**Work order:** The entries follow. Print each one exactly.
[Start of Attachment]
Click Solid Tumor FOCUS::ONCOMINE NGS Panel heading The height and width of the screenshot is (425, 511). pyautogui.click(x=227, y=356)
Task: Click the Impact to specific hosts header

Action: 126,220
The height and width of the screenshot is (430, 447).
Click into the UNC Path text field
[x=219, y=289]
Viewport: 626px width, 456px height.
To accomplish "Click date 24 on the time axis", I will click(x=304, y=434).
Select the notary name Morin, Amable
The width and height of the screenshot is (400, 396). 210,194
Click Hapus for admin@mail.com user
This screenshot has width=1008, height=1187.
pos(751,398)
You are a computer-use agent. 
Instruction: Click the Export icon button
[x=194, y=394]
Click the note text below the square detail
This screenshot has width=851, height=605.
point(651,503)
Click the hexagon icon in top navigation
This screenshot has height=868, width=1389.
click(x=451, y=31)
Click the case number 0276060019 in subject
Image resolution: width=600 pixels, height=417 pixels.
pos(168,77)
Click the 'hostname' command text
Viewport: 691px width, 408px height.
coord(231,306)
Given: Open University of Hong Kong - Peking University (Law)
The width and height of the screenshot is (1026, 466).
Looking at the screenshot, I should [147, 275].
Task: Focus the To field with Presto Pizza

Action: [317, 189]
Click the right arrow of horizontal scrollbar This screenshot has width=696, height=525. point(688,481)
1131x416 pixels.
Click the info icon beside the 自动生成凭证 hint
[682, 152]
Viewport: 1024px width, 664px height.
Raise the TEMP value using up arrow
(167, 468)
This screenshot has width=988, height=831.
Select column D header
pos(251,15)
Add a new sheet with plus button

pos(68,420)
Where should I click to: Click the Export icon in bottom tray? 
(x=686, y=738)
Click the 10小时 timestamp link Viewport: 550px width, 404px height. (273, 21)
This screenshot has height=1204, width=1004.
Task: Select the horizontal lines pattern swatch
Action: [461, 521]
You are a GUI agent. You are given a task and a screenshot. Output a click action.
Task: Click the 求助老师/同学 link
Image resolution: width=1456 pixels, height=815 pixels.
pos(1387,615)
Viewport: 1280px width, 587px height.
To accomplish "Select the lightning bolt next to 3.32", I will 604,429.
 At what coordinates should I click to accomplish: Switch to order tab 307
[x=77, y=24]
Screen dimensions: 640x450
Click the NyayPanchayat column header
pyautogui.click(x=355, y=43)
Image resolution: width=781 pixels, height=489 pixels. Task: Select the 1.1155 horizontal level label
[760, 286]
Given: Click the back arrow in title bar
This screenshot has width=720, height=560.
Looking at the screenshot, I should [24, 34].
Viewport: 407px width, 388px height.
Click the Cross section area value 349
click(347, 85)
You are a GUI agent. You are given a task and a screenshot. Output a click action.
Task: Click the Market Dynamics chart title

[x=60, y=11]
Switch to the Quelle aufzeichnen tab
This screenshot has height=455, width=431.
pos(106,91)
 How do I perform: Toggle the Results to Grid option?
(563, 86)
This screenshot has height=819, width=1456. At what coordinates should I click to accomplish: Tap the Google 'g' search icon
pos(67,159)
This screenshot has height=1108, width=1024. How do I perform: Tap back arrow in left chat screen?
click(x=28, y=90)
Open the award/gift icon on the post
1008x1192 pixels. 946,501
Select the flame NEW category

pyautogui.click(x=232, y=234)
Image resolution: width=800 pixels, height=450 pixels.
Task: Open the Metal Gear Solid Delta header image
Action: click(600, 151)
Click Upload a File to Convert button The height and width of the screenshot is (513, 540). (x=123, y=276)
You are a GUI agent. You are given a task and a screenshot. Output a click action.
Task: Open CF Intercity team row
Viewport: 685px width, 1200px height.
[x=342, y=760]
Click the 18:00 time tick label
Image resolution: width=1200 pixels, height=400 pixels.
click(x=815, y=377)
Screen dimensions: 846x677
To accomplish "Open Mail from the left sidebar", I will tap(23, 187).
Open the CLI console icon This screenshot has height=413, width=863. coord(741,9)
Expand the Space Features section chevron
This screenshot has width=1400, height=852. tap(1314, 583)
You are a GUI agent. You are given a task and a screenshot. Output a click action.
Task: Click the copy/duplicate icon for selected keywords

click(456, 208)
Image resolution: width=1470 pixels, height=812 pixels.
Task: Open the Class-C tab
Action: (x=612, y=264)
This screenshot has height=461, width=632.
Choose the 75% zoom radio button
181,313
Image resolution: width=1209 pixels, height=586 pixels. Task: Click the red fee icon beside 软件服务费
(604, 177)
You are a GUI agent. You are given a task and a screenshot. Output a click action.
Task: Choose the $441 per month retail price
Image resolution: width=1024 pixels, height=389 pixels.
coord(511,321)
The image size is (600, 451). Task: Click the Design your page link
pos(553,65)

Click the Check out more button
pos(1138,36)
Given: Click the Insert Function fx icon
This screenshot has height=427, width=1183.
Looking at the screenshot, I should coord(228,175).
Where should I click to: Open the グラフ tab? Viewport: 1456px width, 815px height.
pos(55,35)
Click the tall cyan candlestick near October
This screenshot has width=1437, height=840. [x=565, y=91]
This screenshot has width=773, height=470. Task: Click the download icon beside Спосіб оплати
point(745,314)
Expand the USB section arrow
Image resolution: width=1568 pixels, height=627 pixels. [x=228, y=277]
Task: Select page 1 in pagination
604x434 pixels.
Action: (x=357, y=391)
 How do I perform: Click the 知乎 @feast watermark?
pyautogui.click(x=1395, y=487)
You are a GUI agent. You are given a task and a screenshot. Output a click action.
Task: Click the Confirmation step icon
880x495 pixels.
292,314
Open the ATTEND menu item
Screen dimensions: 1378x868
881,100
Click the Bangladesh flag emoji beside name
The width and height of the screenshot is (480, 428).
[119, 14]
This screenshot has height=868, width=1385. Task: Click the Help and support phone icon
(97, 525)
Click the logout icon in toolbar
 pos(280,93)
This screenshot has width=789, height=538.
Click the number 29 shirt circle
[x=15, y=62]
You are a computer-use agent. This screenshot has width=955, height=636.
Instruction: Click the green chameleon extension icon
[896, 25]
[End of Attachment]
**Exercise response:**
Click Solid Tumor FOCUS::ONCOMINE NGS Panel heading The height and width of the screenshot is (425, 511). pyautogui.click(x=227, y=356)
Task: Click the Impact to specific hosts header

Action: 126,220
The height and width of the screenshot is (430, 447).
Click into the UNC Path text field
[x=219, y=289]
Viewport: 626px width, 456px height.
To accomplish "Click date 24 on the time axis", I will click(x=304, y=434).
Select the notary name Morin, Amable
The width and height of the screenshot is (400, 396). 210,194
Click Hapus for admin@mail.com user
This screenshot has width=1008, height=1187.
pos(751,398)
You are a computer-use agent. 
Instruction: Click the Export icon button
[x=194, y=394]
Click the note text below the square detail
This screenshot has width=851, height=605.
point(651,503)
Click the hexagon icon in top navigation
This screenshot has height=868, width=1389.
click(x=451, y=31)
Click the case number 0276060019 in subject
Image resolution: width=600 pixels, height=417 pixels.
pos(168,77)
Click the 'hostname' command text
Viewport: 691px width, 408px height.
coord(231,306)
Given: Open University of Hong Kong - Peking University (Law)
The width and height of the screenshot is (1026, 466).
Looking at the screenshot, I should [147, 275].
Task: Focus the To field with Presto Pizza

Action: [317, 189]
Click the right arrow of horizontal scrollbar This screenshot has width=696, height=525. point(688,481)
1131x416 pixels.
Click the info icon beside the 自动生成凭证 hint
[682, 152]
Viewport: 1024px width, 664px height.
Raise the TEMP value using up arrow
(167, 468)
This screenshot has width=988, height=831.
Select column D header
pos(251,15)
Add a new sheet with plus button

pos(68,420)
Where should I click to: Click the Export icon in bottom tray? 
(x=686, y=738)
Click the 10小时 timestamp link Viewport: 550px width, 404px height. (273, 21)
This screenshot has height=1204, width=1004.
Task: Select the horizontal lines pattern swatch
Action: [461, 521]
You are a GUI agent. You are given a task and a screenshot. Output a click action.
Task: Click the 求助老师/同学 link
Image resolution: width=1456 pixels, height=815 pixels.
pos(1387,615)
Viewport: 1280px width, 587px height.
To accomplish "Select the lightning bolt next to 3.32", I will 604,429.
 At what coordinates should I click to accomplish: Switch to order tab 307
[x=77, y=24]
Screen dimensions: 640x450
Click the NyayPanchayat column header
pyautogui.click(x=355, y=43)
Image resolution: width=781 pixels, height=489 pixels. Task: Select the 1.1155 horizontal level label
[760, 286]
Given: Click the back arrow in title bar
This screenshot has width=720, height=560.
Looking at the screenshot, I should [24, 34].
Viewport: 407px width, 388px height.
Click the Cross section area value 349
click(347, 85)
You are a GUI agent. You are given a task and a screenshot. Output a click action.
Task: Click the Market Dynamics chart title

[x=60, y=11]
Switch to the Quelle aufzeichnen tab
This screenshot has height=455, width=431.
pos(106,91)
 How do I perform: Toggle the Results to Grid option?
(563, 86)
This screenshot has height=819, width=1456. At what coordinates should I click to accomplish: Tap the Google 'g' search icon
pos(67,159)
This screenshot has height=1108, width=1024. How do I perform: Tap back arrow in left chat screen?
click(x=28, y=90)
Open the award/gift icon on the post
1008x1192 pixels. 946,501
Select the flame NEW category

pyautogui.click(x=232, y=234)
Image resolution: width=800 pixels, height=450 pixels.
Task: Open the Metal Gear Solid Delta header image
Action: click(600, 151)
Click Upload a File to Convert button The height and width of the screenshot is (513, 540). (x=123, y=276)
You are a GUI agent. You are given a task and a screenshot. Output a click action.
Task: Open CF Intercity team row
Viewport: 685px width, 1200px height.
[x=342, y=760]
Click the 18:00 time tick label
Image resolution: width=1200 pixels, height=400 pixels.
click(x=815, y=377)
Screen dimensions: 846x677
To accomplish "Open Mail from the left sidebar", I will tap(23, 187).
Open the CLI console icon This screenshot has height=413, width=863. coord(741,9)
Expand the Space Features section chevron
This screenshot has width=1400, height=852. tap(1314, 583)
You are a GUI agent. You are given a task and a screenshot. Output a click action.
Task: Click the copy/duplicate icon for selected keywords

click(456, 208)
Image resolution: width=1470 pixels, height=812 pixels.
Task: Open the Class-C tab
Action: (x=612, y=264)
This screenshot has height=461, width=632.
Choose the 75% zoom radio button
181,313
Image resolution: width=1209 pixels, height=586 pixels. Task: Click the red fee icon beside 软件服务费
(604, 177)
You are a GUI agent. You are given a task and a screenshot. Output a click action.
Task: Choose the $441 per month retail price
Image resolution: width=1024 pixels, height=389 pixels.
coord(511,321)
The image size is (600, 451). Task: Click the Design your page link
pos(553,65)

Click the Check out more button
pos(1138,36)
Given: Click the Insert Function fx icon
This screenshot has height=427, width=1183.
Looking at the screenshot, I should coord(228,175).
Where should I click to: Open the グラフ tab? Viewport: 1456px width, 815px height.
pos(55,35)
Click the tall cyan candlestick near October
This screenshot has width=1437, height=840. [x=565, y=91]
This screenshot has width=773, height=470. Task: Click the download icon beside Спосіб оплати
point(745,314)
Expand the USB section arrow
Image resolution: width=1568 pixels, height=627 pixels. [x=228, y=277]
Task: Select page 1 in pagination
604x434 pixels.
Action: (x=357, y=391)
 How do I perform: Click the 知乎 @feast watermark?
pyautogui.click(x=1395, y=487)
You are a GUI agent. You are given a task and a screenshot. Output a click action.
Task: Click the Confirmation step icon
880x495 pixels.
292,314
Open the ATTEND menu item
Screen dimensions: 1378x868
881,100
Click the Bangladesh flag emoji beside name
The width and height of the screenshot is (480, 428).
[119, 14]
This screenshot has height=868, width=1385. Task: Click the Help and support phone icon
(97, 525)
Click the logout icon in toolbar
 pos(280,93)
This screenshot has width=789, height=538.
Click the number 29 shirt circle
[x=15, y=62]
You are a computer-use agent. This screenshot has width=955, height=636.
Instruction: Click the green chameleon extension icon
[896, 25]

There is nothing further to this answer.